The noise of the vineyards came through the lovely haze,
still, at times, with the sharp sound of a bell--death-bell, perhaps,
or only a crazy summons to the vintagers. And amid those broad,
willowy reaches of the Rhine at length, from Bingen to Mannheim,
where the brown hills wander into airy, blue distance, like a little
picture of paradise, he felt that France was at hand. Before him lay
the road thither, easy and straight.--That well of light so close!
But, unexpectedly, the capricious incidence of his own humour with
the opportunity did not suggest, as he would have wagered it must,
"Go, drink at once!" Was it that France had come to be of no account
at all, in comparison of Italy, of Greece? or that, as he passed over
the German land, the conviction had come, "For you, France, Italy,
Hellas, is here!"--that some recognition of the untried spiritual
possibilities of meek Germany had for Carl transferred the ideal land
out of space beyond the Alps or the Rhine, into future time, whither
he must be the leader? A little chilly of humour, in spite of his
manly strength, he was journeying partly in search of physical heat.

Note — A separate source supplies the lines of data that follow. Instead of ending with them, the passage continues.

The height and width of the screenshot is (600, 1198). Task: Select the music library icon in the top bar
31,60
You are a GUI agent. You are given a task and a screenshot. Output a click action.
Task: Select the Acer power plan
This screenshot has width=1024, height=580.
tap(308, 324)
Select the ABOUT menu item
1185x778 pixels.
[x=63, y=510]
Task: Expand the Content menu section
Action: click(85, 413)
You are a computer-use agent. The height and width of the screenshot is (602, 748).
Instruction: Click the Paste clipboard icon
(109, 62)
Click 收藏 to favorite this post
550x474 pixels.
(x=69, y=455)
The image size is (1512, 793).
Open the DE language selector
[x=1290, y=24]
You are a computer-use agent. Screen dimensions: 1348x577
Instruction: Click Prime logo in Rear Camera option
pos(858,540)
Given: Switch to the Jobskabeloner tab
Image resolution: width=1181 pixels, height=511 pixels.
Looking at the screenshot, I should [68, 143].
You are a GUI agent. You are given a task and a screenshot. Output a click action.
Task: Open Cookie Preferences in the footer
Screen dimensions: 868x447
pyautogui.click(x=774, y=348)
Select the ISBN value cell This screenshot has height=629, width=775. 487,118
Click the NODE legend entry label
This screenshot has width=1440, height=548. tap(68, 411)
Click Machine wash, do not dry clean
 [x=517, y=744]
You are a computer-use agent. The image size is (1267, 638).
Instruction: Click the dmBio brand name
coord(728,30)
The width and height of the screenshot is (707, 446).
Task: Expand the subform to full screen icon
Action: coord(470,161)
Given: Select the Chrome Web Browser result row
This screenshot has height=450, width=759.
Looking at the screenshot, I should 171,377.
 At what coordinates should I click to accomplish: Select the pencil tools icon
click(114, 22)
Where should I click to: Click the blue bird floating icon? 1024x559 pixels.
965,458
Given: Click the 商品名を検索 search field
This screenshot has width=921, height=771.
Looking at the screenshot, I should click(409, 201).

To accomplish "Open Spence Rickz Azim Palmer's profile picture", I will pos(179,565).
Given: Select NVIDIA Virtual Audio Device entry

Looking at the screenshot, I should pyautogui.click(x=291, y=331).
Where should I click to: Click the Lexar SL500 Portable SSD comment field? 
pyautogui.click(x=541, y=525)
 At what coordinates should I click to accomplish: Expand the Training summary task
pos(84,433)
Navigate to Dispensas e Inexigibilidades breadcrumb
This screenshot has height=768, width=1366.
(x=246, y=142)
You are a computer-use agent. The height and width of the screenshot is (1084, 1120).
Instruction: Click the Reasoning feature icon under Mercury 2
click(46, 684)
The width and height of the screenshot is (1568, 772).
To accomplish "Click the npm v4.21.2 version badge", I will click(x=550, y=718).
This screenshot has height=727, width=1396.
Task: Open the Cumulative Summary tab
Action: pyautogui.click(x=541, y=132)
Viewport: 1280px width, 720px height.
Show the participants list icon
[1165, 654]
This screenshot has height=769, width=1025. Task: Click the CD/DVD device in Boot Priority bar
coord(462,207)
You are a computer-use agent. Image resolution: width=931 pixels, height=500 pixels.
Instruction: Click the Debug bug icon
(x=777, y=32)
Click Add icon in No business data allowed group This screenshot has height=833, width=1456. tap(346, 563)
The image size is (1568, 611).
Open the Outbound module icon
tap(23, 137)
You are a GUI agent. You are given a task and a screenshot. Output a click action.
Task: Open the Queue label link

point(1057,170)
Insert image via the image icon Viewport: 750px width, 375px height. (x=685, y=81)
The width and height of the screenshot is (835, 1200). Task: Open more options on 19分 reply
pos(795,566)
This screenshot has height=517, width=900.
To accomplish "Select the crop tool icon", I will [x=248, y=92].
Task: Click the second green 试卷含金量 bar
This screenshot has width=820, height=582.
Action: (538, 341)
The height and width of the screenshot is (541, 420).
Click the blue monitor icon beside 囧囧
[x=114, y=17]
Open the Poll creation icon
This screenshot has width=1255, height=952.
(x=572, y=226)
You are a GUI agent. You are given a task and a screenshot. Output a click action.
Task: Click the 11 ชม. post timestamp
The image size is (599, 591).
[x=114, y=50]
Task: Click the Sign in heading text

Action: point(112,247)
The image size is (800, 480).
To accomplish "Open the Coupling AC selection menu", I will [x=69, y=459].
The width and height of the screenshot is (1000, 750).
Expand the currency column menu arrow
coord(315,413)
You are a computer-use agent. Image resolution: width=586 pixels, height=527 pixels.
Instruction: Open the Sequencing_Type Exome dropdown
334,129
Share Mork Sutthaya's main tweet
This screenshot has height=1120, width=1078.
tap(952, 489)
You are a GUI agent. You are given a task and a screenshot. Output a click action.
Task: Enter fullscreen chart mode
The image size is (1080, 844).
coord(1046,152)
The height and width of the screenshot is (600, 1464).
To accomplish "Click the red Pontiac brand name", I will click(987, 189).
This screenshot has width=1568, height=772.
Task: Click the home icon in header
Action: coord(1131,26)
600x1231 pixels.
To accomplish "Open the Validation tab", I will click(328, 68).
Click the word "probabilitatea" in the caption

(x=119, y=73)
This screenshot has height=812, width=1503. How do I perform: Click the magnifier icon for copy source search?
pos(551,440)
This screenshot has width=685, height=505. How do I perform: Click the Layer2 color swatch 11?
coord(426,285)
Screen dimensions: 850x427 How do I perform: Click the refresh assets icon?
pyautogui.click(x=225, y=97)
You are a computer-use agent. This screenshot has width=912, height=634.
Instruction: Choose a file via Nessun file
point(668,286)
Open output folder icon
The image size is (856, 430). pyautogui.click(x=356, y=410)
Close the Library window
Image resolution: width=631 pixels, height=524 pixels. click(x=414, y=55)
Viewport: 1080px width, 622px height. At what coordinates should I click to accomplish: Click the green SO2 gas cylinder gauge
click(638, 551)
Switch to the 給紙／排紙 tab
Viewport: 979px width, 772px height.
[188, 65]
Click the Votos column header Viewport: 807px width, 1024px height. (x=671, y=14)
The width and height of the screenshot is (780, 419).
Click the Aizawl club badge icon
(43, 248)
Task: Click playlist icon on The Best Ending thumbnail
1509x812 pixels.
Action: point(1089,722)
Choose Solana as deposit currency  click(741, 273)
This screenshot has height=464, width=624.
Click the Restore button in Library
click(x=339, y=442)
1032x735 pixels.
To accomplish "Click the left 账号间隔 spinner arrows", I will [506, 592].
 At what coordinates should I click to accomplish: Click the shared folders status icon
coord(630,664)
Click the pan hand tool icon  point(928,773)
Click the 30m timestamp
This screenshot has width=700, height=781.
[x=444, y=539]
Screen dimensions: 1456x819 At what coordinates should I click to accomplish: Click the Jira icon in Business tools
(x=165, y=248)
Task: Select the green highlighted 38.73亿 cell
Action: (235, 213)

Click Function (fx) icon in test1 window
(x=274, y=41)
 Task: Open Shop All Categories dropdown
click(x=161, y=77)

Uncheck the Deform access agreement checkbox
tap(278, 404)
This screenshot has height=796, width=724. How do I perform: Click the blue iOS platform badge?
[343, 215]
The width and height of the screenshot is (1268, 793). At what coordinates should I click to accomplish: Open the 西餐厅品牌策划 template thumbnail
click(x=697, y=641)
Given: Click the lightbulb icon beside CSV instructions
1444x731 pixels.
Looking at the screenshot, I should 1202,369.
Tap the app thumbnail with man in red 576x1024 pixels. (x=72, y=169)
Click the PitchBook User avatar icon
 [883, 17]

To-day certainly, in this great vineyard, physical heat was about him
in measure sufficient, at least for [144] a German constitution.
Might it be not otherwise with the imaginative, the intellectual,
heat and light; the real need being that of an interpreter--Apollo,
illuminant rather as the revealer than as the bringer of light? With
large belief that the Eclaircissement, the Aufklarung (he had already
found the name for the thing) would indeed come, he had been in much
bewilderment whence and how.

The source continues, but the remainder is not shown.